TEXT FOR ANALYSIS:
At Microsoft (MSFT)’s annual developer conference, Microsoft Ignite 2023, this week, CEO Satya Nadella unveiled the company’s first in-house artificial intelligence chip and a cloud-computing processor, marking the tech giant’s further vertical integration in A.I. and foray into an A.I. infrastructure market currently dominated by Nvidia and AMD.
“We are entering this exciting new phase of A.I. where we are not just talking about it as technology that’s new and interesting,” Nadella said during his opening keynote address. “But we are getting into the details of product making, deployment, safety, real productivity gain. All the real-world issues.”
He then showcased the Azure Maia 100 AI Accelerator, a custom A.I. chip similar to Nvidia (NVDA)’s A100 and H100 GPUs (graphics processing units) that are widely used to train large language models (LLMs) and generative image applications.
The Maia 100, whose name suggests there will be subsequent generations to come, will be used to first power Microsoft’s Bing and Office A.I. products and then be available to partners and customers next year, Nadella said. The chip is currently being tested on GPT 3.5 Turbo, the LLM behind ChatGPT, Bing A.I. workloads and GitHub Copilot, an A.I. app codeveloped by GitHub and OpenAI.

INFORMATION SHOWN:

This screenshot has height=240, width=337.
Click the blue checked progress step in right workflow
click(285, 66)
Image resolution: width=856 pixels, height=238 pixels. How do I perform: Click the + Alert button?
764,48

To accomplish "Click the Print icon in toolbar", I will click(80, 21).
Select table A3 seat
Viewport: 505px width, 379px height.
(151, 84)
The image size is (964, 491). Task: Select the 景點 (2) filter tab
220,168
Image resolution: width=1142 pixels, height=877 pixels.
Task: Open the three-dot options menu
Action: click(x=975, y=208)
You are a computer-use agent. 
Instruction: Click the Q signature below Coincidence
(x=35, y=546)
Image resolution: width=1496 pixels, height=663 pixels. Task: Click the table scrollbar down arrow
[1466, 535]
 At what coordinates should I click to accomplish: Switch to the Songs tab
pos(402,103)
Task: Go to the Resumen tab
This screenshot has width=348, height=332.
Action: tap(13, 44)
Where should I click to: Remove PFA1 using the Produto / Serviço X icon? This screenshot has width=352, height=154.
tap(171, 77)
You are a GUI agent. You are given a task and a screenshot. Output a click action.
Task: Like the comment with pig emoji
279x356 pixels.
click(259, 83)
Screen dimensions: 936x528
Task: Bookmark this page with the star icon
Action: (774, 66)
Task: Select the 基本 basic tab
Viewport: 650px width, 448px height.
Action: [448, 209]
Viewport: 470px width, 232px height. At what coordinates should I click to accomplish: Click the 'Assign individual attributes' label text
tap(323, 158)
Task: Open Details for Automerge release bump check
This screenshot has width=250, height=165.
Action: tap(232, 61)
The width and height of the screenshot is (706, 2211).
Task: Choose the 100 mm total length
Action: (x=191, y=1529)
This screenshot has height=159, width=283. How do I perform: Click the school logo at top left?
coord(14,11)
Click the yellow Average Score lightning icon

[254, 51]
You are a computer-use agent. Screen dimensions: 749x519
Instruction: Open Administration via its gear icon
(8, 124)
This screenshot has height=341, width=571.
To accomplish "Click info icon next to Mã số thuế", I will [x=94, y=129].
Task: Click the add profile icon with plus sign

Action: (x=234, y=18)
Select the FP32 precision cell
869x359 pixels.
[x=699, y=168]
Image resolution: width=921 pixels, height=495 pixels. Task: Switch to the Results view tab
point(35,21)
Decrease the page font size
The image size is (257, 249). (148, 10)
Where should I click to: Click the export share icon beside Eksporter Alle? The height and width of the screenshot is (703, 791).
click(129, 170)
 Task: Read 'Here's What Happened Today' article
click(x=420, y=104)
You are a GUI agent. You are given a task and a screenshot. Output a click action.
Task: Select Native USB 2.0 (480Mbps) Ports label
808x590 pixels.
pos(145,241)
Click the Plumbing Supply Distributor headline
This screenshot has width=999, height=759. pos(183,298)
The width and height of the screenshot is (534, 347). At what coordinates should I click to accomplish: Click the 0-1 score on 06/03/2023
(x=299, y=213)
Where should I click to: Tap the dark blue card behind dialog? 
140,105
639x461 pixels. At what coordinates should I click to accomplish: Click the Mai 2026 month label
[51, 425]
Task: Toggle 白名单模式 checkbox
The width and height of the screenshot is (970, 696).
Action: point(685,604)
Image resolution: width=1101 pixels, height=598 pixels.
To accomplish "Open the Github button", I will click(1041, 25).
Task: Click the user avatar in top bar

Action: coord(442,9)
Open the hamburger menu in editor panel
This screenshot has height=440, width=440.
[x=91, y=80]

TASK SET:
[1] In the article on Microsoft's A.I. chip, what does the text say suggests that later versions of the Maia chip will follow? Answer in one to three sentences.
[2] Answer these questions from the article on Microsoft's A.I. chip.
(a) At which event did Satya Nadella unveil the chip?
(b) Which Nvidia GPUs is the Azure Maia 100 AI Accelerator said to resemble?
(c) Which Microsoft products will the Maia 100 power first?
[3] Write out the article on Microsoft's A.I. chip from "At Microsoft (MSFT)’s" up to and including "generative image applications.".
The records are drawn from a separate source unrelated to the text.

TASK ANSWERS:
[1] The chip's name, Maia 100, suggests that there will be subsequent generations.

[2]
(a) Microsoft Ignite 2023, Microsoft's annual developer conference.
(b) Nvidia's A100 and H100 GPUs.
(c) Microsoft's Bing and Office A.I. products.

[3]
At Microsoft (MSFT)’s annual developer conference, Microsoft Ignite 2023, this week, CEO Satya Nadella unveiled the company’s first in-house artificial intelligence chip and a cloud-computing processor, marking the tech giant’s further vertical integration in A.I. and foray into an A.I. infrastructure market currently dominated by Nvidia and AMD.
“We are entering this exciting new phase of A.I. where we are not just talking about it as technology that’s new and interesting,” Nadella said during his opening keynote address. “But we are getting into the details of product making, deployment, safety, real productivity gain. All the real-world issues.”
He then showcased the Azure Maia 100 AI Accelerator, a custom A.I. chip similar to Nvidia (NVDA)’s A100 and H100 GPUs (graphics processing units) that are widely used to train large language models (LLMs) and generative image applications.